Dark Current
Definition and meaning of Dark Current in chemistry.
Dark current is the small electrical current that flows through a photodetector, such as a photomultiplier tube, photodiode, or charge-coupled device, even when no light is striking it.
In more detail
It arises from thermally generated charge carriers: thermionic emission of electrons from a photocathode in a photomultiplier tube, or thermal generation of electron-hole pairs in a semiconductor photodiode or CCD. Because it occurs independent of the analytical signal, dark current sets a background noise floor that limits the lowest concentration or intensity a spectroscopic instrument can reliably detect. It increases with temperature and detector bias voltage, so sensitive instruments (fluorimeters, low-light CCD cameras) often cool the detector thermoelectrically or cryogenically to suppress it. Analysts routinely measure and subtract a dark-current (blank) reading with the light source blocked before interpreting sample data.
Key facts
| Field | Analytical Chemistry |
|---|---|
| Primary cause | Thermionic emission / thermal electron-hole pair generation |
| Typical magnitude | Picoamps to nanoamps, instrument-dependent |
| Common mitigation | Detector cooling and blank (dark) signal subtraction |
In a fluorescence spectrometer, closing the shutter to block all excitation and emission light still produces a small residual photomultiplier tube signal of a few nanoamps; this dark current is recorded as a blank and subtracted from subsequent fluorescence measurements.

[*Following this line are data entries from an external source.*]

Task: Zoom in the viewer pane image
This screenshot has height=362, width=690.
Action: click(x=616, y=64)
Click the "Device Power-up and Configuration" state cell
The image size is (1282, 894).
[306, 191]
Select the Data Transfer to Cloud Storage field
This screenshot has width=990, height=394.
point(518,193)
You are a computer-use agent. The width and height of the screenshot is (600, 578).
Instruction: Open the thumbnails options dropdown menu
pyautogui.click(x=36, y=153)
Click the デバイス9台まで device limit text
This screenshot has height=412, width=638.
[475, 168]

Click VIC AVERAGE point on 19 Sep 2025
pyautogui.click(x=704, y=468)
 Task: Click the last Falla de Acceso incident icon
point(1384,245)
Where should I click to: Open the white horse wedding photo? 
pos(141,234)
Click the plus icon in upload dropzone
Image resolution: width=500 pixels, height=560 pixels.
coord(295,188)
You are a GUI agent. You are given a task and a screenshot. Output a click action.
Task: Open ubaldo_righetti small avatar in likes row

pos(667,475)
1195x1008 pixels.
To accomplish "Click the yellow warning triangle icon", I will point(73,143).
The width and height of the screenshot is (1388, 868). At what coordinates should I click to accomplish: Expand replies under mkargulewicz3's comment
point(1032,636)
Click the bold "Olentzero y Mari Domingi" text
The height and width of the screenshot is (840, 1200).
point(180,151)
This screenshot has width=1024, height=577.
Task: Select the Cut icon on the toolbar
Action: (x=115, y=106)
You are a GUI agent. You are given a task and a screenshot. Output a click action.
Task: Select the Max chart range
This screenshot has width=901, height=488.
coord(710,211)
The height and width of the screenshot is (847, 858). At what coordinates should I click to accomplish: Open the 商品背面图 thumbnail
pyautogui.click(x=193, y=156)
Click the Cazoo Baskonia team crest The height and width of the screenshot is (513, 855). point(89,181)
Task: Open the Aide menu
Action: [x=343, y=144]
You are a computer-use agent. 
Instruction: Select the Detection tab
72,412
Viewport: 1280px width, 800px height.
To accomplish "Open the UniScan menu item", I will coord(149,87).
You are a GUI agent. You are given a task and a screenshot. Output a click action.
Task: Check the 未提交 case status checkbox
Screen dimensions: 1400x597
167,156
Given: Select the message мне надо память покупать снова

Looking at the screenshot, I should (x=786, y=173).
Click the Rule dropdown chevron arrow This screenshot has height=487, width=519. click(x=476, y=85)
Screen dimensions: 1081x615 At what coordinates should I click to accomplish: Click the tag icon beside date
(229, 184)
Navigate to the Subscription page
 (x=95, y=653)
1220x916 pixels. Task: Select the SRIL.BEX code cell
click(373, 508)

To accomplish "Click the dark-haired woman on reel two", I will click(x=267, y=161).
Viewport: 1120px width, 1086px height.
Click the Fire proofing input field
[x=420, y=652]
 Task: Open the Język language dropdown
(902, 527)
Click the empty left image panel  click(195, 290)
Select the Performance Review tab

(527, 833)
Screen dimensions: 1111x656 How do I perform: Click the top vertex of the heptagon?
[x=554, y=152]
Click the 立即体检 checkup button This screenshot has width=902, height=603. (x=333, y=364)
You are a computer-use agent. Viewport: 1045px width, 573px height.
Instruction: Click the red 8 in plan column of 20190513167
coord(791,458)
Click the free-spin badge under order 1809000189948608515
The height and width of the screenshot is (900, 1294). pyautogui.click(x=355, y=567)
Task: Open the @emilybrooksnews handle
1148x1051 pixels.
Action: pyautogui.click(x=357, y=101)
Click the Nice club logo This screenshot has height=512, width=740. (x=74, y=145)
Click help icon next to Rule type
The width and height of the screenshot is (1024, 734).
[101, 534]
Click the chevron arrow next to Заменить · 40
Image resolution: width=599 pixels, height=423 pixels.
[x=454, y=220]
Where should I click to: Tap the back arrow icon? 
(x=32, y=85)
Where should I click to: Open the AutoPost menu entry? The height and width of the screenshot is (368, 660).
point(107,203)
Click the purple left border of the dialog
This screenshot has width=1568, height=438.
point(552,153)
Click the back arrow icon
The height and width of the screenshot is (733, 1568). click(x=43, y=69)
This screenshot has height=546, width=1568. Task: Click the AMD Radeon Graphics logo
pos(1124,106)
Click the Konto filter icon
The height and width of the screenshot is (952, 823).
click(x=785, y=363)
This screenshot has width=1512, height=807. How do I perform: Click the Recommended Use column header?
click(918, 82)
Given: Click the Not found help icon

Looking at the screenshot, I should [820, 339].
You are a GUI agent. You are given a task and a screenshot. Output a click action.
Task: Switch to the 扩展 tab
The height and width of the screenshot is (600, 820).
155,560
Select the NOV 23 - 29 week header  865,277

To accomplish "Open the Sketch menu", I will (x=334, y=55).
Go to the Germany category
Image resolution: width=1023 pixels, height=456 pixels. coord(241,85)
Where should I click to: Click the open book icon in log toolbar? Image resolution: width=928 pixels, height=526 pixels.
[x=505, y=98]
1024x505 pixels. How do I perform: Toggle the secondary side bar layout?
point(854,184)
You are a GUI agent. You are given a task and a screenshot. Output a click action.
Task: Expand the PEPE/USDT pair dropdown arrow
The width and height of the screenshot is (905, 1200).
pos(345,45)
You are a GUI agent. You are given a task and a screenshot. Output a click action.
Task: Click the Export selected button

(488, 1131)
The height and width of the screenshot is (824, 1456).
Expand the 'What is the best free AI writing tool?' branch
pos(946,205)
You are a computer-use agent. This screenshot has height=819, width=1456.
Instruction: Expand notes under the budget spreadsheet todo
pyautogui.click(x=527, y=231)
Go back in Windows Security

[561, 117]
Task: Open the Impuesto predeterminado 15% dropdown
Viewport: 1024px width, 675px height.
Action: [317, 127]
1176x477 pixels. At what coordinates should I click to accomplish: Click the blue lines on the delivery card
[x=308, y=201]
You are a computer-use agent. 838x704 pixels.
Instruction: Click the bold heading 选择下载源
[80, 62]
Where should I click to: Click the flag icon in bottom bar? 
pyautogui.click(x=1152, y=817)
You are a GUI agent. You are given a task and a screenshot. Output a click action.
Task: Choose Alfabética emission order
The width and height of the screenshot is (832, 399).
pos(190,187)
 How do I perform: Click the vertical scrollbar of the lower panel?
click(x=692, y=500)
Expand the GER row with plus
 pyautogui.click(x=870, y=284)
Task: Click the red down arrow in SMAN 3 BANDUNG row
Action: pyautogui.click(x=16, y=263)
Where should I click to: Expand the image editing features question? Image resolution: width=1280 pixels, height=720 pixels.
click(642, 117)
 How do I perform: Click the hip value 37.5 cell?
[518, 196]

Frequently asked questions
How do analysts correct for dark current?
They record a baseline reading with the light source blocked or shuttered, then subtract that dark reading from every subsequent sample measurement.
Why does cooling a detector reduce dark current?
Lowering temperature reduces the thermal energy available to spontaneously eject electrons from the photocathode or generate electron-hole pairs in a semiconductor, so fewer charge carriers form without incident light.